Mofaz quit the government last month and told the Knesset last week that he thought Prime Minister Binyamin Netanyahu was planning to attack Iran. While a member of the government and deputy prime minister, Mofaz was a member of the inner security cabinet that decides questions of war.
Mofaz followed up his speech in the Knesset with a press conference in which he pledged that his party “will not embark on any operational adventures that will risk the future of our sons and daughters.”
Mofaz previously served as defense minister and chief of staff of the armed forces. In the past, he has often sounded hawkish on Iran. But in recent months, he has been vocal in warning Israelis about getting out ahead of the United States. He has said it is necessary to give sanctions time to work. And, like President Shimon Peres, he has insisted that Iran is a global problem the entire world must deal with and not just a parochial problem for Israel.

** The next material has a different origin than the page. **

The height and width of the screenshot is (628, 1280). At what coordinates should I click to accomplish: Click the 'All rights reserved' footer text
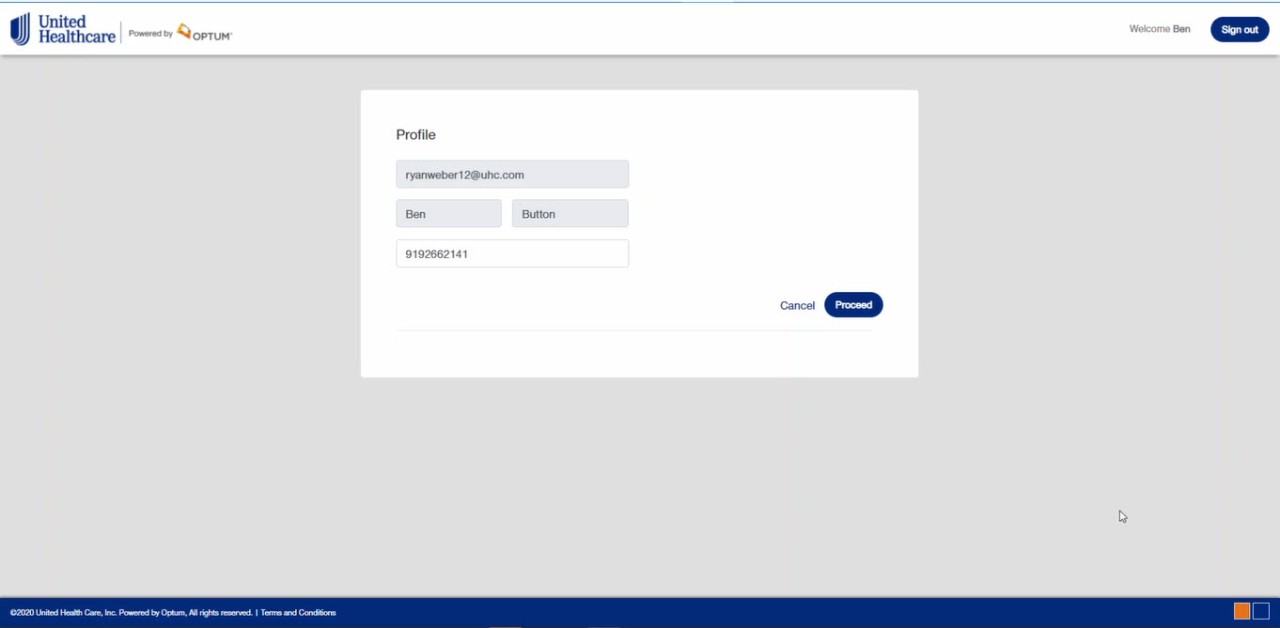(220, 613)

“I think any premature strike would be a huge mistake before we see the [sanctions] process through,” he said last week.
Opinion polls show that most Israelis are opposed to a unilateral Israeli strike on Iranian nuclear facilities. By parting ways with Netanyahu, Mofaz has seemingly increased the political risks of a unilateral strike for the prime minister and his party, especially if such a strike goes wrong.
Meanwhile, Netanyahu has tried to work his political ways by fomenting a split in the ranks of Kadima since Mofaz withdrew the party from the government.
Tzachi Hanegbi, defected from Kadima and joined the prime minister’s Likud Party. Hanegbi is an outspoken advocate of an attack on Iran’s nuclear facilities, and announced last week that his decision to quit Kadima was in response to Mofaz’s decision to quit the coalition with Netanyahu.